No, if you want visits, then make your initial events 'all visits' and qualifying criteria : diagnosis of asthma during visit, all days before all days after'. You can also 'nest' that diagosis with the visit criteria, but that's more advanced usage. You can get by via any visits, and then add qualifying crteria that visit must have a asthma diagnosis during the visit. The cohort events will be visit dates, not diagnosis dates, which I think is what you want.
Yes, that's right: if you don't specify an exit, then the person would have each visit identified 'squashed' into one long episode starting with the earliest qualifying visit to the end of their observation period. If you want to treat the visits as the 'episodes' then add a 'fixed date exit strategy' to your cohort definition: exit on the event (visit) end date + 0 days.
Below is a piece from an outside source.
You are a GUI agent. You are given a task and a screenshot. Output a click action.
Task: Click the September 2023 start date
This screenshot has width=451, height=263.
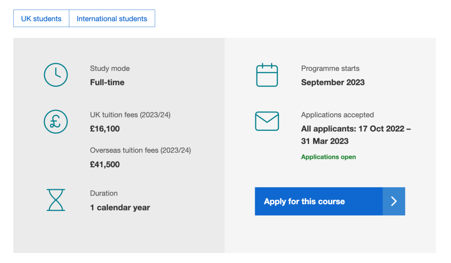(333, 83)
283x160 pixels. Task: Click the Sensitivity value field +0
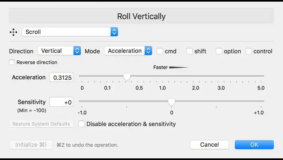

Then each sub-episode will be the visit_start -> visit_end. On the other hand, if you want to count distinct visits, you can set the exit strategy as start_date + 1 day. and then visits that might overlap should be counted (because you're making the episode duration 1 day). However, if you have multiple visits on the same day, they will get squashed so you can't rely on the number of episodes = number of visits.
The use-case you are stepping into is more 'cohort characterization' than cohort definition. when you say 'I want to know the number of visits these people had', you're pre-supposing an existing cohort of people. You could design a cohort definition to be interpreted as 'the number of episodes = number of visits', but you're working outside the intended purpose of cohort defintion. Ie: population selection vs. population characterization.